◆ Requirement:
Please print out the entries below unchanged and skip the images.

(Data records)
*** Begin section ***

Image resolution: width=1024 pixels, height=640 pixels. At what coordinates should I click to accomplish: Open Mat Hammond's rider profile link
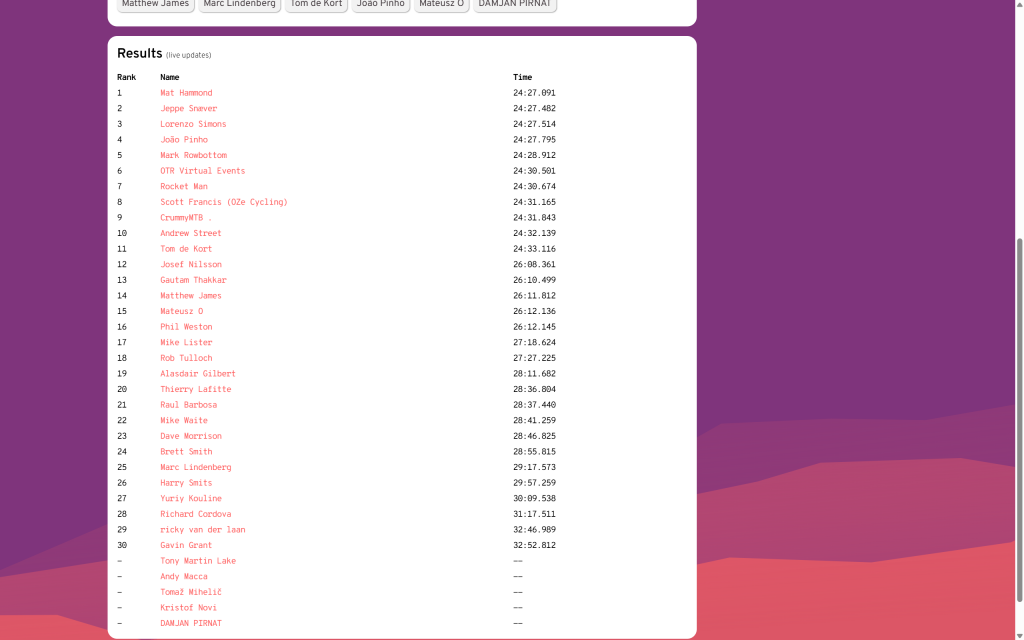186,93
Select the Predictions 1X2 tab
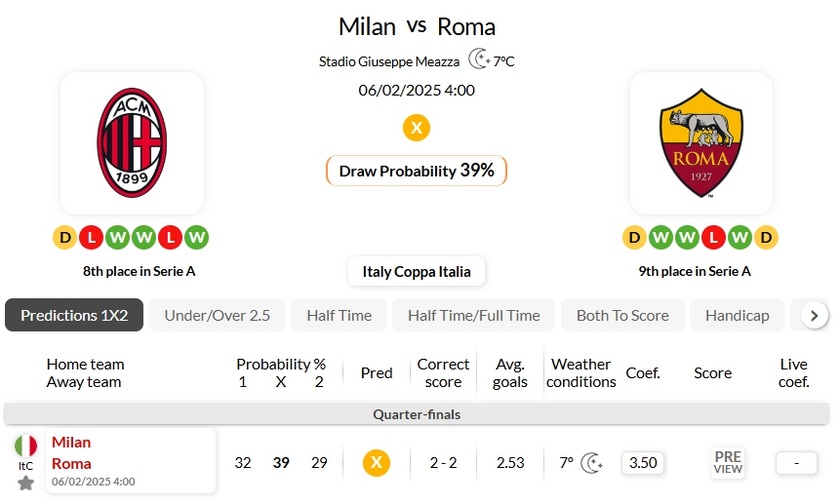The height and width of the screenshot is (504, 840). pos(74,315)
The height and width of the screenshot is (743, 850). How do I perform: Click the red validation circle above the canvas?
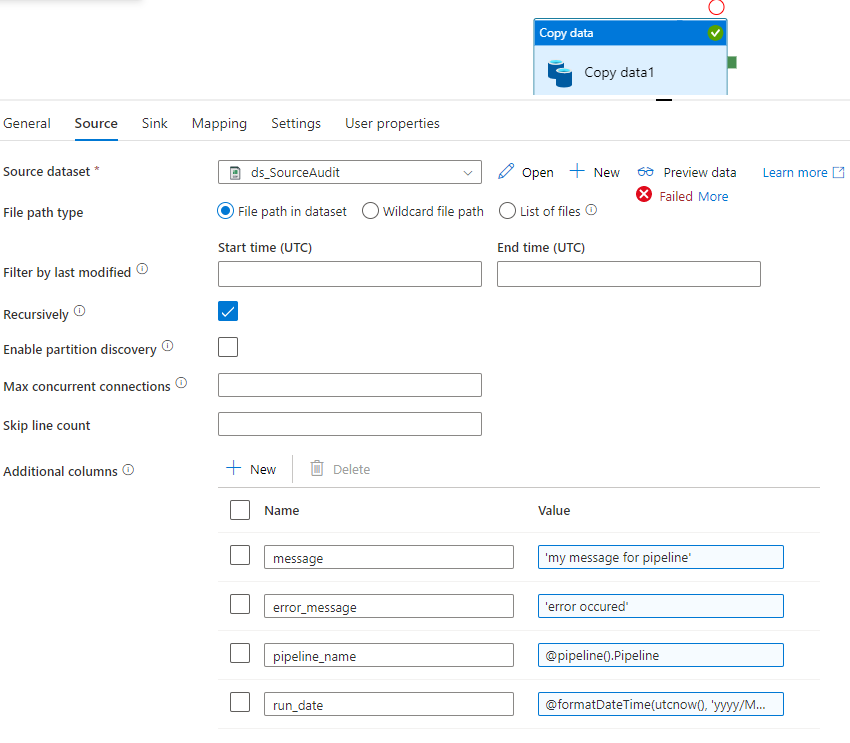click(x=716, y=7)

*** End section ***

◆ Reply:
Image resolution: width=1024 pixels, height=640 pixels. At what coordinates should I click to accomplish: Open Mat Hammond's rider profile link
186,93
Select the Predictions 1X2 tab
The height and width of the screenshot is (504, 840). pos(74,315)
The height and width of the screenshot is (743, 850). How do I perform: Click the red validation circle above the canvas?
click(x=716, y=7)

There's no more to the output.